## Supplied passage
<<<<

Also read: Blinken Outlines Biden’s Vision for America in First Major Foreign Policy Address


As mentioned in Blinken’s speech, the guidance outlines a variety of issues the Biden administration hopes to take on, including addressing the COVID-19 pandemic and its devastating economic fallout, racial injustice, climate change, and the increasing use of emerging technologies and cyberattacks by US adversaries.  The document also reiterates ideas key to Biden’s foreign policy vision, which—in a reversal from his predecessor’s approach—include revitalising democracy, investing in American competitiveness, and strengthening US alliances.

However, China remains a focus for the current leader as well, who said in the paper that it is “the only competitor potentially capable of combining its economic, diplomatic, military, and technological power to mount a sustained challenge to a stable and open international system.” Biden also vowed to support Beijing’s neighbours (i.e. Taiwan) and commercial partners from Chinese coercion, human rights abuses, and unfair trade practices.

>>>>

## Information
<<<<

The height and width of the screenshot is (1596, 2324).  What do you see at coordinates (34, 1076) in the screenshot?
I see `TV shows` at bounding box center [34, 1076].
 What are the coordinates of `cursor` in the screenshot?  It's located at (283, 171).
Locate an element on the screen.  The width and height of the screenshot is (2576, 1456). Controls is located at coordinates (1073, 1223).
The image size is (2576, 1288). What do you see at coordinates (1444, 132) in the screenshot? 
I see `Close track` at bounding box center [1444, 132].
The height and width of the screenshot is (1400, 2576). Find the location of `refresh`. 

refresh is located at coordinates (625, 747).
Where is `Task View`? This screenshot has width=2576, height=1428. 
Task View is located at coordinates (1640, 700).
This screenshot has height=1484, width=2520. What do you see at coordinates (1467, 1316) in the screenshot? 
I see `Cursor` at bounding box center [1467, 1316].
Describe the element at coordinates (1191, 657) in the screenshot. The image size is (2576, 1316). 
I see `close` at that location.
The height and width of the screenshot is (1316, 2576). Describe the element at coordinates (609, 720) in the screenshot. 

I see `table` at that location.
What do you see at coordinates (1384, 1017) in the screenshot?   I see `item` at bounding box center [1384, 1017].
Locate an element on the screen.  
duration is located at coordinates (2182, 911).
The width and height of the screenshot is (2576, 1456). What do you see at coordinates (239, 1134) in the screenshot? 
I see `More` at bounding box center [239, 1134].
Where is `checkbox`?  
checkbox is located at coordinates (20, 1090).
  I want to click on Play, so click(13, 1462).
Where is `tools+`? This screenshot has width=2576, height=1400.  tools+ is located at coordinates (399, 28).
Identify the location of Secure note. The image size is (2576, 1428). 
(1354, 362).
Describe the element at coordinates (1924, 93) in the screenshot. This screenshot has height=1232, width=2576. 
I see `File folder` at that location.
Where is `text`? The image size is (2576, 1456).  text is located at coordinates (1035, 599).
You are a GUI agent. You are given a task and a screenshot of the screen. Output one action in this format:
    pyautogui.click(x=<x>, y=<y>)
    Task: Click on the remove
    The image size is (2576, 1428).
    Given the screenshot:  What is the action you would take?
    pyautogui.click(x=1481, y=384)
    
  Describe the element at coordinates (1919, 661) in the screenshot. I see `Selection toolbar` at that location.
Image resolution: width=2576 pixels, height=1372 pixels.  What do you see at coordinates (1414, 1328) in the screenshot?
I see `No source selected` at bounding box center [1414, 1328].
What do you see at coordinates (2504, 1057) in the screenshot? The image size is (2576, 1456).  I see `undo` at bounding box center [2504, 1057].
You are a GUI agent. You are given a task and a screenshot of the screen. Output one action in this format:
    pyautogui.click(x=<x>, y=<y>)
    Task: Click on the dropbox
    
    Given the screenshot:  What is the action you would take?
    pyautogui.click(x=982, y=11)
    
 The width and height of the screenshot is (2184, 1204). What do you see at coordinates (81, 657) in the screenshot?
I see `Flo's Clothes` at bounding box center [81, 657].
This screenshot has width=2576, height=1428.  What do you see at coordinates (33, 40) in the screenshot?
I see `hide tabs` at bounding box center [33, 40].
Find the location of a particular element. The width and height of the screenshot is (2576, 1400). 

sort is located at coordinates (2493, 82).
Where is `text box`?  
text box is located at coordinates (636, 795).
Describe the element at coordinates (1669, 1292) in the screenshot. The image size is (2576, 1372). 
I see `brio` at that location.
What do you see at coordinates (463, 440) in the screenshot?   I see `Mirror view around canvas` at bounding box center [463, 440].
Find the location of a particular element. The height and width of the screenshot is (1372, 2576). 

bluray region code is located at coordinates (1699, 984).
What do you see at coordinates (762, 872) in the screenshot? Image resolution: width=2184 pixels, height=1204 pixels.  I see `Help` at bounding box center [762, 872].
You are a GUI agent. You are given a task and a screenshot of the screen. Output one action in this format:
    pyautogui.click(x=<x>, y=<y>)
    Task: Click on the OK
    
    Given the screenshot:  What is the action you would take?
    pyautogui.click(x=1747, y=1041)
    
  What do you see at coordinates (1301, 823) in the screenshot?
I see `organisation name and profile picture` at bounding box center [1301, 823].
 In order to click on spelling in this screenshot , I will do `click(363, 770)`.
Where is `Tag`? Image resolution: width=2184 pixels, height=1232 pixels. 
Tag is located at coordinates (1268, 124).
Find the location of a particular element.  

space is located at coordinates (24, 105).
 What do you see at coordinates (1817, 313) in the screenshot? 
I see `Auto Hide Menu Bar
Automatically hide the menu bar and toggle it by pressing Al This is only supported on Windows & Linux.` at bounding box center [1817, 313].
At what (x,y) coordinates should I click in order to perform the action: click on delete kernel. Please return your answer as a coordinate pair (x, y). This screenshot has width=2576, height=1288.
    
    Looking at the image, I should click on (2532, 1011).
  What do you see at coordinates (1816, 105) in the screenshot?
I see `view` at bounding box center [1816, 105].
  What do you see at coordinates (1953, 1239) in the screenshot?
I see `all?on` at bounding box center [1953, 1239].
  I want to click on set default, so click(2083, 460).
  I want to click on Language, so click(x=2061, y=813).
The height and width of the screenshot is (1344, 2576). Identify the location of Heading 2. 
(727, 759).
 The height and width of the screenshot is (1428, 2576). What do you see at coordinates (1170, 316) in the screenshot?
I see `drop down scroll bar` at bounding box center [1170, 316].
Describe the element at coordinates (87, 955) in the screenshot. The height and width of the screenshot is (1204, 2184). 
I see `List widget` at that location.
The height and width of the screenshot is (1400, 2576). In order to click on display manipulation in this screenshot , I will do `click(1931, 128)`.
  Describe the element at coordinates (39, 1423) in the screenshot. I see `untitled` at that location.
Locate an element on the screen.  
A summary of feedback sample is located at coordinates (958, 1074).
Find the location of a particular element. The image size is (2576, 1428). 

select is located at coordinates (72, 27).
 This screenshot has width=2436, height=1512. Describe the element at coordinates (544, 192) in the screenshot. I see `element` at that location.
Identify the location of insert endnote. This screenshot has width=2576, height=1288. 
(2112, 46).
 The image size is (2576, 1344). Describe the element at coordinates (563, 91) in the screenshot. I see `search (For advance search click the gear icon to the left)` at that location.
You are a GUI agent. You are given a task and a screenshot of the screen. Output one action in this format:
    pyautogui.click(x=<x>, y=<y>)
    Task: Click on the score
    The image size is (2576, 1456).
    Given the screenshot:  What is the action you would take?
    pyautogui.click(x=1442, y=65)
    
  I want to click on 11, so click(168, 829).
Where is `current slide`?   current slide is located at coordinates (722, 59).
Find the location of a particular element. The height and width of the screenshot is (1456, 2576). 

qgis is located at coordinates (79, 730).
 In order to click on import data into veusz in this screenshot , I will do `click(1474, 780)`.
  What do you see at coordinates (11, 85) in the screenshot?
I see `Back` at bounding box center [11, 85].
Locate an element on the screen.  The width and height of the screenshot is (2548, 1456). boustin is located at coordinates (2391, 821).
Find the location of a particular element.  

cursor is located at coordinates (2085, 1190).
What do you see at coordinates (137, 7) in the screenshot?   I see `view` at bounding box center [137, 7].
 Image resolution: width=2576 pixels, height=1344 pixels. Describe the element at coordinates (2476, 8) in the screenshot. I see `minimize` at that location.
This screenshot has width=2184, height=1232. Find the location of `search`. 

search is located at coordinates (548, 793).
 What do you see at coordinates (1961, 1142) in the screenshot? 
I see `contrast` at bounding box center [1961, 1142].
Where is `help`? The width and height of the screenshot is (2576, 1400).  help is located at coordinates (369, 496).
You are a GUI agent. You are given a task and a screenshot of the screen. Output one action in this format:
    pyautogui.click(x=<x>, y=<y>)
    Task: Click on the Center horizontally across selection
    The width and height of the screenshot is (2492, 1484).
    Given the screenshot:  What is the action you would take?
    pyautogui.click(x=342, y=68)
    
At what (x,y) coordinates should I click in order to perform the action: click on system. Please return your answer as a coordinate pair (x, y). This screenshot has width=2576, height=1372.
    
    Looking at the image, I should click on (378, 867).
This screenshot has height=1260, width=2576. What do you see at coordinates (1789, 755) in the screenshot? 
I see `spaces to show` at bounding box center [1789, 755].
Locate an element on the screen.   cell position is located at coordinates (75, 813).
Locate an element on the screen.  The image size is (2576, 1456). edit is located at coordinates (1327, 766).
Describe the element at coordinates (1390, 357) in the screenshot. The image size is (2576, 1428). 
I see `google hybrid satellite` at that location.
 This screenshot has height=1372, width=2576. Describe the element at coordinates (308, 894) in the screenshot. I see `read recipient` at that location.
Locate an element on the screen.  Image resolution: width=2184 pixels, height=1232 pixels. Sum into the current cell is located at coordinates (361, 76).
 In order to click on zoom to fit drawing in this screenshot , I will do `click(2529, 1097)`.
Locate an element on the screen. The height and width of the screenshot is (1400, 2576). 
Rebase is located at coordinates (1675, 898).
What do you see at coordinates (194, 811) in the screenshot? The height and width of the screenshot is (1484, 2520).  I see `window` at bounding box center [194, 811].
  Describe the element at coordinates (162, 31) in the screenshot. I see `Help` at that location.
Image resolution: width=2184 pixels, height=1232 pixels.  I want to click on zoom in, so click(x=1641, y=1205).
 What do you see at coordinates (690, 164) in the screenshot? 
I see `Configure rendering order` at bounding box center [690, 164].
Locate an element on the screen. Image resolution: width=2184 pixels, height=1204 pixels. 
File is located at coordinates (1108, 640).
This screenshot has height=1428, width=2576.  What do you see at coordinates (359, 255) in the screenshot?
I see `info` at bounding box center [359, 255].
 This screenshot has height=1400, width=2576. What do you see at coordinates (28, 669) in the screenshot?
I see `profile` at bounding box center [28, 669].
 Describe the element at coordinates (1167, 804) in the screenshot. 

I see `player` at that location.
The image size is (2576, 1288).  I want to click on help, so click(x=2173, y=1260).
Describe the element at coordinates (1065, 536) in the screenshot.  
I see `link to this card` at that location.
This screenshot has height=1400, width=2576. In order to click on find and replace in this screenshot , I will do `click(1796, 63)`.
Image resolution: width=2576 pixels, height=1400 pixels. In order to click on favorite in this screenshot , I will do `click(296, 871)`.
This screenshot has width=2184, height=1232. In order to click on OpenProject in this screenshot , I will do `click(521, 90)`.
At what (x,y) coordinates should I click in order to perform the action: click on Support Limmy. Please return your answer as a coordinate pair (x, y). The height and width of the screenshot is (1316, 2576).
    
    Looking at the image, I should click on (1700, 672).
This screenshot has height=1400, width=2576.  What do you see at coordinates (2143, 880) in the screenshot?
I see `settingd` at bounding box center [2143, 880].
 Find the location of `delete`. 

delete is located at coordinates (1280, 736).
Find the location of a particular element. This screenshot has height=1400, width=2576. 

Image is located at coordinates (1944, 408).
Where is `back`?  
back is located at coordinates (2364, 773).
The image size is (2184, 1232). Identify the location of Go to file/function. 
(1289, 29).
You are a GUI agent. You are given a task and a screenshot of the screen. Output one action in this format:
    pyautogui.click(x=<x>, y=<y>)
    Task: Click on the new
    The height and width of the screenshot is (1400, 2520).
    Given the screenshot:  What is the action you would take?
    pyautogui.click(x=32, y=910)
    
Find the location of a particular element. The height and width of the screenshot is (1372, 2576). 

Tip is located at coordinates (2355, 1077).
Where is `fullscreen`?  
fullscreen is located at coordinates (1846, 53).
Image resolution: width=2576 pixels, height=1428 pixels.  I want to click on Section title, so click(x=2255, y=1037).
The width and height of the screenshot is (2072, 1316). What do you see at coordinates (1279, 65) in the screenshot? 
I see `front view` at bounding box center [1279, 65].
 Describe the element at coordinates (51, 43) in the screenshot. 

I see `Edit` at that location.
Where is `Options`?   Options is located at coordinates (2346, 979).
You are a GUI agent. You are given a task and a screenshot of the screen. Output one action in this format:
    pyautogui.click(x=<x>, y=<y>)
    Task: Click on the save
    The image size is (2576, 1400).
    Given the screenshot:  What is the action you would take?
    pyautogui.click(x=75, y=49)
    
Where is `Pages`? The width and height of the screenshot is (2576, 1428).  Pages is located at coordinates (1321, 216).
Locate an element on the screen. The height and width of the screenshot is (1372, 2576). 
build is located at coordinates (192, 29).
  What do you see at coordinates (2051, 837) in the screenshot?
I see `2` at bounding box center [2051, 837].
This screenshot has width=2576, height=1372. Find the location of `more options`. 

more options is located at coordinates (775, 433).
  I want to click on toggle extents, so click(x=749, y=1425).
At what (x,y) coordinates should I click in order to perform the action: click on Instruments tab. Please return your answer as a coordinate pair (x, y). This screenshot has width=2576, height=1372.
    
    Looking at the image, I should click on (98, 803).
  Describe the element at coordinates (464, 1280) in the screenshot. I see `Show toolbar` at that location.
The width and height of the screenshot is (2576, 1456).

>>>>

According to the text on Biden's foreign policy guidance, why does China remain a focus for the current administration? Answer in one to three sentences. The records come from a different source than the text.

The guidance calls China "the only competitor potentially capable of combining its economic, diplomatic, military, and technological power to mount a sustained challenge to a stable and open international system." That unique capacity to challenge the international order is why China remains a focus.